AIM OF THE TASK: The response must consist of every record, restated word for word.

ENTRIES SHOWN:
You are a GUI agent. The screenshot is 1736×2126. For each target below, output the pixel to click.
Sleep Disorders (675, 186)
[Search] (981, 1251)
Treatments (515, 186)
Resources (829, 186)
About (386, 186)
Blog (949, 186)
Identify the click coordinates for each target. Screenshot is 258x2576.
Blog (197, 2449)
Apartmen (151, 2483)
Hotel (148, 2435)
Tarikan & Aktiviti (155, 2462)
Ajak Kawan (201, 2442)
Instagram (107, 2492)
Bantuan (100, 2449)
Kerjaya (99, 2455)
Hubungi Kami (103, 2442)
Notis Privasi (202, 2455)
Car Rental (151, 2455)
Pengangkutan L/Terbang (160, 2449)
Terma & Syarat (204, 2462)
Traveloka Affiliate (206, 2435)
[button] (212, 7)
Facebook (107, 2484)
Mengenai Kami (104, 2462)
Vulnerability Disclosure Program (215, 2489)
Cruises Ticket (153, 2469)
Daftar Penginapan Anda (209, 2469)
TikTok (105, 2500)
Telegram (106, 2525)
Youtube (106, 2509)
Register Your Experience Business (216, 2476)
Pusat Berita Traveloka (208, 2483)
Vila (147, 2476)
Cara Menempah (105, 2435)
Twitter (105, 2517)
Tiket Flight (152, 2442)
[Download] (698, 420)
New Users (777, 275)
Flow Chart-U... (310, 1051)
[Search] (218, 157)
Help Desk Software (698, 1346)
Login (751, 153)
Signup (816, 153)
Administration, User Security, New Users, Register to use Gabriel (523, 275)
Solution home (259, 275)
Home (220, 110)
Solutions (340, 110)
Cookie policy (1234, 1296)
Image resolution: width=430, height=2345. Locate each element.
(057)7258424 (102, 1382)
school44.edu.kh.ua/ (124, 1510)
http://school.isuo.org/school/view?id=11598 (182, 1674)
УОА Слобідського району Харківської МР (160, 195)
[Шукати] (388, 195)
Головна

THE COMPLETED TASK:
You are a GUI agent. The screenshot is 1736×2126. For each target below, output the pixel to click.
Sleep Disorders (675, 186)
[Search] (981, 1251)
Treatments (515, 186)
Resources (829, 186)
About (386, 186)
Blog (949, 186)
Identify the click coordinates for each target. Screenshot is 258x2576.
Blog (197, 2449)
Apartmen (151, 2483)
Hotel (148, 2435)
Tarikan & Aktiviti (155, 2462)
Ajak Kawan (201, 2442)
Instagram (107, 2492)
Bantuan (100, 2449)
Kerjaya (99, 2455)
Hubungi Kami (103, 2442)
Notis Privasi (202, 2455)
Car Rental (151, 2455)
Pengangkutan L/Terbang (160, 2449)
Terma & Syarat (204, 2462)
Traveloka Affiliate (206, 2435)
[button] (212, 7)
Facebook (107, 2484)
Mengenai Kami (104, 2462)
Vulnerability Disclosure Program (215, 2489)
Cruises Ticket (153, 2469)
Daftar Penginapan Anda (209, 2469)
TikTok (105, 2500)
Telegram (106, 2525)
Youtube (106, 2509)
Register Your Experience Business (216, 2476)
Pusat Berita Traveloka (208, 2483)
Vila (147, 2476)
Cara Menempah (105, 2435)
Twitter (105, 2517)
Tiket Flight (152, 2442)
[Download] (698, 420)
New Users (777, 275)
Flow Chart-U... (310, 1051)
[Search] (218, 157)
Help Desk Software (698, 1346)
Login (751, 153)
Signup (816, 153)
Administration, User Security, New Users, Register to use Gabriel (523, 275)
Solution home (259, 275)
Home (220, 110)
Solutions (340, 110)
Cookie policy (1234, 1296)
Image resolution: width=430, height=2345. Locate each element.
(057)7258424 (102, 1382)
school44.edu.kh.ua/ (124, 1510)
http://school.isuo.org/school/view?id=11598 (182, 1674)
УОА Слобідського району Харківської МР (160, 195)
[Шукати] (388, 195)
Головна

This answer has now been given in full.